> Passage provided
▶

I don't doubt that this reasoning will make an impression on your spirit, returning strength and tranquility to you as you partake in the eternal happiness enjoyed by all those who weep. I pray God that His will for you is to strengthen and bless you, not only in the new year which we are about to enter, but through the whole course of your life. I am with all my heart...
The year before Daniel and Charles Crommelin, Robert Oursel Jr., and Jean(?) de la Chambre arrived in Jamaica, the main point of entry, Port Royal, was devastated by an earthquake which caused the whole port to be submerged. The inset diagram above shows the before-and-after boundaries of "one of the wickedest places on earth."
From Wikipedia, the free encyclopedia:
The 1692 Jamaica earthquake struck Port Royal, Jamaica on June 7, at exactly 11:43 a.m., according to a stopped pocket watch found in the harbour in the 1950s. Port Royal was then the unofficial capital of Jamaica, and one of the busiest and wealthiest ports in the West Indies. It was known both as the "storehouse and treasury of the West Indies" and "one of the wickedest places on earth". The earthquake caused most of the city to sink below sea level and about 2,000 people died as a result of the earthquake and the following tsunami. About 3000 people died in the days following the earthquakes due to injuries and disease.
Two-thirds of the town, amounting to 33 acres (13 ha), sank into the sea immediately after the main shock. According to Robert Renny in his 'An History of Jamaica' (1807) "All the wharves sunk at once, and in the space of two minutes, nine-tenths of the city were covered with water, which was raised to such a height, that it entered the uppermost rooms of the few houses which were left standing. The tops of the highest houses, were visible in the water, and surrounded by the masts of vessels, which had been sunk along with them".

◀

> Excerpted records

▶

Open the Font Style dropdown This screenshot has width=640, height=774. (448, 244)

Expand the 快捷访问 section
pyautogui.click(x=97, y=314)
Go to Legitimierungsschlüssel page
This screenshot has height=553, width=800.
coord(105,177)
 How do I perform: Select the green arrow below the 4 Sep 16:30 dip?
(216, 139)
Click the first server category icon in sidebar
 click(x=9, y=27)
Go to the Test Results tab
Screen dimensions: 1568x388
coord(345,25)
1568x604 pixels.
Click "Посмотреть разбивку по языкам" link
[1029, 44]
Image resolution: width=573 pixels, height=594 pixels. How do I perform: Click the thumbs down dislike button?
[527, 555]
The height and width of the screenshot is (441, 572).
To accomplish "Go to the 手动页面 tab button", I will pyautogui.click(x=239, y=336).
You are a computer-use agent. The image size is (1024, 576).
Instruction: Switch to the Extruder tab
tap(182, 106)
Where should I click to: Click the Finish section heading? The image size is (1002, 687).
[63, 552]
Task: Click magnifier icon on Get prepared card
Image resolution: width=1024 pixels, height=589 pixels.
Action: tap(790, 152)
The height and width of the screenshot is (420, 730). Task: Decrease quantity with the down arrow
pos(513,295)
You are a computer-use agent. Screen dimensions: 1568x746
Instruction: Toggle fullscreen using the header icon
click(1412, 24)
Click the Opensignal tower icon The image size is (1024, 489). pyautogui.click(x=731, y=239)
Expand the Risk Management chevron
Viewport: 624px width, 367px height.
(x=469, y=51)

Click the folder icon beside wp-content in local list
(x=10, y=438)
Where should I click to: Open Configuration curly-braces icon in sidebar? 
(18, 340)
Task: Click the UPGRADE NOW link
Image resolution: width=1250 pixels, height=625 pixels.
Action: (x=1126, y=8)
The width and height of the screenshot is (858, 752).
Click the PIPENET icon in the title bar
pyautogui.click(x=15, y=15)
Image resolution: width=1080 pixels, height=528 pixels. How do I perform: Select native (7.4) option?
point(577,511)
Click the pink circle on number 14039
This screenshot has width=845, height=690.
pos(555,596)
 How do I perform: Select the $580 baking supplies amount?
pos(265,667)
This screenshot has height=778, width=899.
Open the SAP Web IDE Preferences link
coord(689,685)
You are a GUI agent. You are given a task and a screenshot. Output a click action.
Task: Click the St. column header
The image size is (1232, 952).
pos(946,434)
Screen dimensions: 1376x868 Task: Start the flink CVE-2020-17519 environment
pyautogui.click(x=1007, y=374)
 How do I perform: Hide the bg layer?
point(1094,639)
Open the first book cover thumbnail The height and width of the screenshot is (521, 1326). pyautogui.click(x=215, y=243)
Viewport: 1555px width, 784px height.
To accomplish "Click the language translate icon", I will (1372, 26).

◀

> Problems and tasks
1. In the passage on the Port Royal earthquake, at what time did the earthquake strike?
2. Please reproduce the passage on the Port Royal earthquake between "From Wikipedia, the" and "injuries and disease.", inclusive.

> Results for the exercise
1. At exactly 11:43 a.m. on June 7, 1692.

2.
From Wikipedia, the free encyclopedia:
The 1692 Jamaica earthquake struck Port Royal, Jamaica on June 7, at exactly 11:43 a.m., according to a stopped pocket watch found in the harbour in the 1950s. Port Royal was then the unofficial capital of Jamaica, and one of the busiest and wealthiest ports in the West Indies. It was known both as the "storehouse and treasury of the West Indies" and "one of the wickedest places on earth". The earthquake caused most of the city to sink below sea level and about 2,000 people died as a result of the earthquake and the following tsunami. About 3000 people died in the days following the earthquakes due to injuries and disease.